* TASK STATEMENT
The expected result is the segment of the entries that begins with the line containing "Toggle the SAVE" and ends with the last line, copied verbatim.

(Stored records)
-- Opening Marker --
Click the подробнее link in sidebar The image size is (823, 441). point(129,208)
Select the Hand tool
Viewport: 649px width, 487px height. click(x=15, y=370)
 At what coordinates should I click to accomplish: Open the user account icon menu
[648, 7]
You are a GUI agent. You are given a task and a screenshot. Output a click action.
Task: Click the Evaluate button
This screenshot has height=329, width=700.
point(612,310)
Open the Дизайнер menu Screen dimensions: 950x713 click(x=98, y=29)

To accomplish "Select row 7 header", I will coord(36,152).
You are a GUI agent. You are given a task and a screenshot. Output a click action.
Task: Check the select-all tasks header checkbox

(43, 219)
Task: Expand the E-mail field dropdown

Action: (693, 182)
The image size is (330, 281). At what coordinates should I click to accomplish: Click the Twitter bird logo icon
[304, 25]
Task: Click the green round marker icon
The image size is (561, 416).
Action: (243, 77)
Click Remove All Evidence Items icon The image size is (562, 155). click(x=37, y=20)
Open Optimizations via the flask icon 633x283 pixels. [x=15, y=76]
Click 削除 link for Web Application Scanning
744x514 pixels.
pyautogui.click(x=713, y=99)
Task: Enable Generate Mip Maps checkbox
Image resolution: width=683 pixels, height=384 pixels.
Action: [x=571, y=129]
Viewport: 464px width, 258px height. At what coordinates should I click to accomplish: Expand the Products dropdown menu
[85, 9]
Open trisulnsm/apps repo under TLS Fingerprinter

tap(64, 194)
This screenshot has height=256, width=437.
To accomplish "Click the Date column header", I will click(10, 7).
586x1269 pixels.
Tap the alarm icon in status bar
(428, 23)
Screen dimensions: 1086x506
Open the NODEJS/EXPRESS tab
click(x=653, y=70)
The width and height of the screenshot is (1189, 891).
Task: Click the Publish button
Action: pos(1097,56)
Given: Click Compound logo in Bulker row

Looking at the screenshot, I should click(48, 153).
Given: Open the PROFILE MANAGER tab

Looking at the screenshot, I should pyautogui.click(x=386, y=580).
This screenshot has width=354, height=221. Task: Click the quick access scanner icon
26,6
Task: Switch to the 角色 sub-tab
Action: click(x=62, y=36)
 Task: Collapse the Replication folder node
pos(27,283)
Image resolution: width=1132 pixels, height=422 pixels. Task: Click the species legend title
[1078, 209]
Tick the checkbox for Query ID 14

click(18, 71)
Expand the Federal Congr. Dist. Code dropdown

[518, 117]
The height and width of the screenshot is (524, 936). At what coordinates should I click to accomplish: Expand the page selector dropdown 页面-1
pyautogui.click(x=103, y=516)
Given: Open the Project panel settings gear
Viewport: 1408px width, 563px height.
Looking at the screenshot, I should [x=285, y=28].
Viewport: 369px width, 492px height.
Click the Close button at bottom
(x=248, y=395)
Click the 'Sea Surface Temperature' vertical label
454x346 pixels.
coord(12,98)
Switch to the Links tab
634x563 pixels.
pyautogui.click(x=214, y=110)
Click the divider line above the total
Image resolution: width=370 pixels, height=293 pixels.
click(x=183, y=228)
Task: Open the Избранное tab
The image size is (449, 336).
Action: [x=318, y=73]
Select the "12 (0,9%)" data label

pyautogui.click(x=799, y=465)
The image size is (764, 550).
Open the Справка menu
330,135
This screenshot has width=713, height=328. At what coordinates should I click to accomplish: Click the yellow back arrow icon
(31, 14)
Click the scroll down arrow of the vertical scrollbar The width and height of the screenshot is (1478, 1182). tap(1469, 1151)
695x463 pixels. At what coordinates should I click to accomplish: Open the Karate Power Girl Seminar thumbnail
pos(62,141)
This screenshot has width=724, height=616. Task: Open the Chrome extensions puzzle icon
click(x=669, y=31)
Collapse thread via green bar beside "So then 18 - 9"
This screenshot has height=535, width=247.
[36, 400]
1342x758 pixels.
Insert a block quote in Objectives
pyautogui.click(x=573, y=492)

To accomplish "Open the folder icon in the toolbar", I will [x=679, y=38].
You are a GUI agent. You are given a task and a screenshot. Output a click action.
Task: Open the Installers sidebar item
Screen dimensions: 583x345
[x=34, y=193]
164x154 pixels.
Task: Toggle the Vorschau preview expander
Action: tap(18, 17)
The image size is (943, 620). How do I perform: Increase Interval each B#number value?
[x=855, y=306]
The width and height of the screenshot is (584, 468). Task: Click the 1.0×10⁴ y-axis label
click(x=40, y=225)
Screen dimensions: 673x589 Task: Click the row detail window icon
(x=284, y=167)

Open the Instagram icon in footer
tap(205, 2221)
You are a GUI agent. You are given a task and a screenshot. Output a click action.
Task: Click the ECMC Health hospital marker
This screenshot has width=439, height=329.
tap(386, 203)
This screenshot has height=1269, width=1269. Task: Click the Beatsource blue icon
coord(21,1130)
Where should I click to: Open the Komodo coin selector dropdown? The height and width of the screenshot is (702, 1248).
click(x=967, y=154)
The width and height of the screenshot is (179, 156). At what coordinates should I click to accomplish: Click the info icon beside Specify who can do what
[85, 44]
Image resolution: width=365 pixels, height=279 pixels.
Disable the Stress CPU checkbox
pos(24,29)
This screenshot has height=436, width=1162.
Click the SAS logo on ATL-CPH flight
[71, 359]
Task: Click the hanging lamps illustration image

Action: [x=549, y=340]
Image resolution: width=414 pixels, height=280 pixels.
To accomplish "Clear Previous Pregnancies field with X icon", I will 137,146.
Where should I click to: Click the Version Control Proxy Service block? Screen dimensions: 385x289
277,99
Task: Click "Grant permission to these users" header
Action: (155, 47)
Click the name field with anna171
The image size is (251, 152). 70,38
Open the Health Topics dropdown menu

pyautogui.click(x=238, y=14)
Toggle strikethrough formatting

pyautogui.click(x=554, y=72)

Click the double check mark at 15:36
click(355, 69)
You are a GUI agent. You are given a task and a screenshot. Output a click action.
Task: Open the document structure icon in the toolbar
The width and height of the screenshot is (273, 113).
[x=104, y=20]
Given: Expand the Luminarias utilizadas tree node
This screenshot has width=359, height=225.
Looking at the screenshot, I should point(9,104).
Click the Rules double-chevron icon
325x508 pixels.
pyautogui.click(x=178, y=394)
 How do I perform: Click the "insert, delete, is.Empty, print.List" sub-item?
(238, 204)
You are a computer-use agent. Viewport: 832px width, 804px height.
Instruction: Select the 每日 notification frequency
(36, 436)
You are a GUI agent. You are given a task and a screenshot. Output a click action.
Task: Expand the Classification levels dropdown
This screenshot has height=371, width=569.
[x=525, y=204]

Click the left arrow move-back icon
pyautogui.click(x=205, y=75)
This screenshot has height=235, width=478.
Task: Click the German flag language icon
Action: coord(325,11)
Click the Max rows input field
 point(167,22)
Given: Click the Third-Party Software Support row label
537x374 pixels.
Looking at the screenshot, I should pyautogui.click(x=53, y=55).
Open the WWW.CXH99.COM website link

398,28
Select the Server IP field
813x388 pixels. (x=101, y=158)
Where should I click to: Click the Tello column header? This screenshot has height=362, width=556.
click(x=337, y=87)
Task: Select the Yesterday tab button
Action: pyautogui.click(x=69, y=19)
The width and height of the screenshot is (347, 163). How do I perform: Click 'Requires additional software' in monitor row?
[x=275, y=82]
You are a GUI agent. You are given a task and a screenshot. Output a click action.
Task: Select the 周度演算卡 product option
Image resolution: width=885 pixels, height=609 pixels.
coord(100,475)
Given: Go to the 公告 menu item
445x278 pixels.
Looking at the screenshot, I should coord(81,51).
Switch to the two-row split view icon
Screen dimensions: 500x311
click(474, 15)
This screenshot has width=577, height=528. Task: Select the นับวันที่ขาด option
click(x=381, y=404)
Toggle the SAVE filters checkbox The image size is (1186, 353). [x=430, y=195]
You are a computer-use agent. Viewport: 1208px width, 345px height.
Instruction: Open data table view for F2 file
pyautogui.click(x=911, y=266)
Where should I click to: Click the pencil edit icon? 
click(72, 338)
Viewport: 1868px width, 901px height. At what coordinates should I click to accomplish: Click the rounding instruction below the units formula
-- Closing Marker --
* SOLUTION
Toggle the SAVE filters checkbox The image size is (1186, 353). [x=430, y=195]
You are a computer-use agent. Viewport: 1208px width, 345px height.
Instruction: Open data table view for F2 file
pyautogui.click(x=911, y=266)
Where should I click to: Click the pencil edit icon? 
click(72, 338)
Viewport: 1868px width, 901px height. At what coordinates should I click to accomplish: Click the rounding instruction below the units formula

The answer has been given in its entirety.